There is no shortage of political parties, and indeed groups within them too: between Labour (New, Old, and a bit of both), the Conservatives (Thatcherite, Mod, Prog, etc) the LibDems (Orange Book, libertarian, social liberal), the Greens, UKIP, the BNP, Respect, the SWP and endless splinter groups; Scottish, Welsh and Cornish Nationalists, the original Liberals, Libertarians, Libertas, and many more I can't remember. Most of us can find people of broadly similar views to us somewhere on the political spectrum. People then say 'but none of them represent my precise platform' and want the 'Me Party'. We can all do that by creating our own blogs - but that isn't the same as politics. Indeed, it can be the opposite, if it encourages a sense of individualistic anti-political self-righteousness: 'Why are they all so stupid or corrupt, not to see that I am obviously right', mostly spending our time with people who think like us (whether fellow lefties, Eurosceptics, racists or whatever), with the self-reinforcement making it even more baffling why 'they' are ignoring what 'we' all think.
Still, the creation of an open primary in each constituency to select one independent candidate is perhaps a useful innovation. As the Jury Team say they will only prevent 'extremists' running, I wonder whether existing small parties, such as libertarian parties (why not even the Greens) could not enter the primaries to seek to advocate their arguments and build wider support.
The Jury Party do have 12 rather micro-proposals, mostly for pretty minor changes, many already in play (independent statistics; funding caps; term limits) while noting that not all of their candidates will support these. These sound a little bit like The Daily Telegraph letters page, but the team can take no position on the important, contentful issues about British democracy. They have no view on electoral reform though this would be needed to give independents or smaller parties a better chance; (but then they would need to negotiate what their policy was, etc); or a written constitution; or myriad civil liberties issues. They have no view on Britain's membership of the European Union, but appeal for both Europhile and Eurosceptic support to propose a referendum which might settle the issue for good. (Except we already did that, so they must mean until the next referendum on the subject).
Mr Judge probably won't be coming to Westminster with a large contingent of independent MPs. Perhaps that's a shame, as that's where the real politics would begin. Should the group be try to work together more closely to have more impact, or operate as independents? What would they do first: hold a seminar on quantitative easing and Keynesian counter-cyclical strategies for their policy-less MPs perhaps? Get the Child Poverty Action Group and the Institute of Directors over to discuss their contrasting views about what to do about tax and benefits in a recession?

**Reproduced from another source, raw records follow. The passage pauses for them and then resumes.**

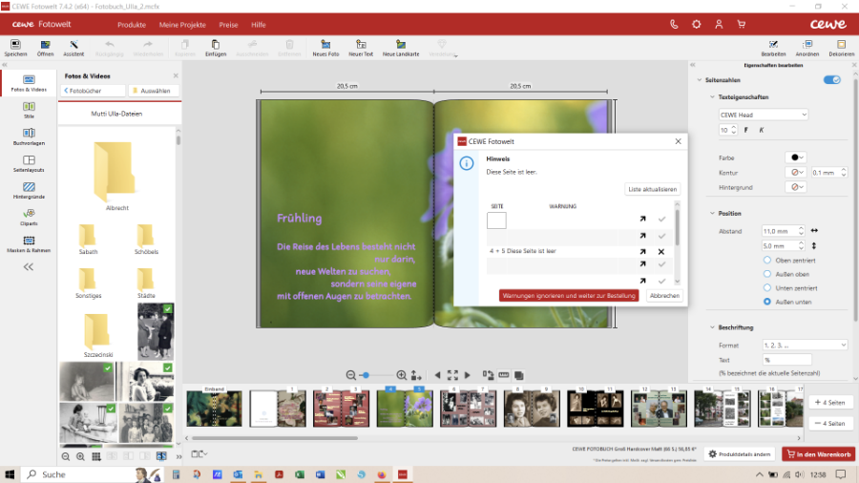Expand the Format numbering dropdown
The height and width of the screenshot is (483, 859).
(x=804, y=345)
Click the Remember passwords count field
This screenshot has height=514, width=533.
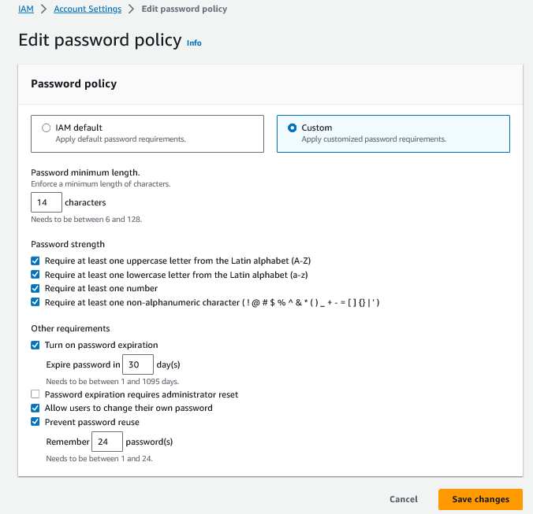pyautogui.click(x=106, y=442)
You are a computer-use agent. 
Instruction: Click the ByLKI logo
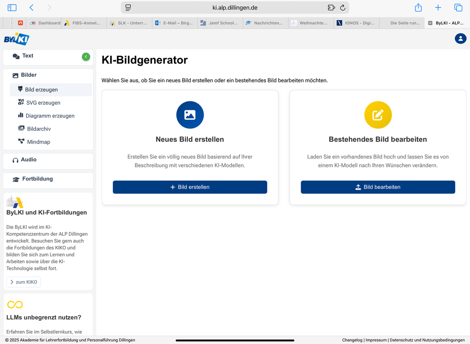(x=17, y=39)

Trying to change politics from outside of parties is fine and perfectly legitimate. But please don't try to suggest there is some innate moral superiority in it. Whatever vehicle you choose, delivering change requires both commitment and compromise too, to work with other people. Significant changes to our political system will require a contentful campaign for political reform - with electoral reform and a written constitution being the foundation for most informed reformers.
My modest proposal would be that any commentators who voice support for the Jury Team's criticism of the political party system and think the time for a revolution has come, would you please go the extra mile and put themselves up for election under its colours so that we can all settle this question at last.